Two Copa Centenario coaches lost their jobs this week. Paraguay boss Ramon Diaz resigned after his side collected just one point from their three group games. And Brazil’s Dunga was sacked following his team’s shock first round elimination.
The case of Diaz was a surprise. It seems clear that he was not pushed. He chose to jump. But it is not obvious why he would make such a move. He inherited a team that had finished bottom of the table in the 2014 qualifiers. Under his guidance they reached the semi finals of last year’s Copa – though it did end with a heavy defeat to Argentina. But the team have made an acceptable start to the Russia 2018 campaign – they are down in seventh place, but only two points off the qualification slots. And they were never disastrous in this competition – the goalless draw with Costa Rica was played in stifling heat, and the two single defeats (to Colombia and the USA) were close run affairs. One goal in three games was a disappointing return. But there are some interesting youngsters coming through, and Diaz was surely correct when he said after the early elimination that the team is growing. It is strange that he does not want to grow with it.
There are no surprises, though, in Brazil’s decision to get rid of Dunga. The only real surprise is that he was appointed in the first place. In the wake of the 2014 World Cup disaster, bringing him back for a second spell in charge made no sense whatsoever. It was the decision of a football association in denial. Rather than deal with the problems of the Brazilian game they chose to turn the clock back to 2006-10, a period that few would want to recall anyway.
By the end, it seems, even Dunga appeared to have acknowledged this. He had been the high priest of the counter-attack, snarling at those who called for something more fluid and elaborate in midfield. In recent months, though, an effort was made to play a more possession based game. In the fateful defeat against Peru, with Casemiro suspended, he did not select a holding midfielder – which may even have been a mistake.
But if some of his thoughts on the game had evolved, there was little change in another of his characteristics – the need for conflict. Anger has long been his energy. He used it and channelled it to bounce back from the criticism he received in Italia 90 and become a thoroughly proficient passing midfielder four years later – when he was a World Cup winning captain who lifted the trophy while handing it a volley of abuse aimed at those ‘traitors’ who had written off the team’s chances.

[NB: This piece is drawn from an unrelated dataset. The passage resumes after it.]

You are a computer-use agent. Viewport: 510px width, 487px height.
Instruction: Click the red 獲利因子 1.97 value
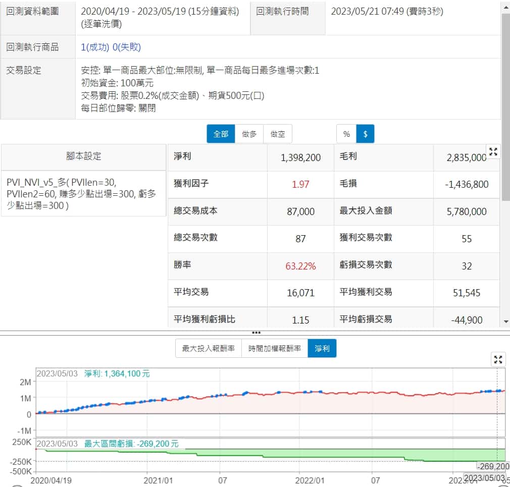point(300,184)
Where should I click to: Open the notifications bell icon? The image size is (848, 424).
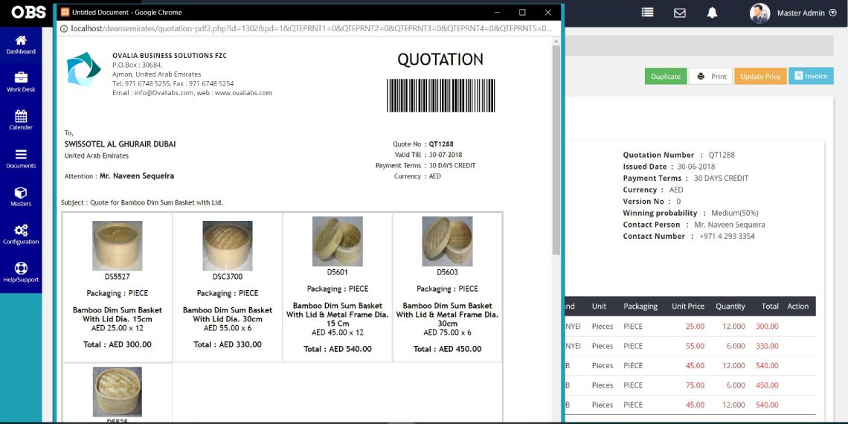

In a player, even a captain, such emotion can be a boon. In the coach it is a burden. An uptight coach makes for an uptight team. In his first spell Brazil had collapsed in the second half when they were knocked out of the 2010 World Cup by Holland. Now, after acceptable first half displays against both Ecuador and Peru, they once again fell apart after the interval.
There are indeed problems in some positions – especially centre forward. But Dunga only made things worse for himself with the controversial absences of left back Marcelo and, especially, of Thiago Silva, one of the best centre backs around – another manifestation of the perennial need for conflict. These players will presumably be in for a swift recall under new man Tite, by some distance the outstanding contemporary Brazilian coach.
Tite, though, goes straight in at the deep end. The mistake with Dunga means that Brazil have not made the best use of the year of friendlies after the World Cup or of last year’s Copa – all designed to prepare the team for the Russia 2018 qualifiers. As it stands, with a third of the competition played, Brazil are outside the qualification slots. Another six rounds are coming up between September and November – leaving Tite with little time to adjust to a couple of new challenges; building a team with very little time on the training ground, and working with – and against – top quality players from major European clubs.
It seems a wise decision not to take on the Olympic team – Brazil’s new coach has enough on his plate in the quest to maintain his country’s proud record of having appeared in every World Cup.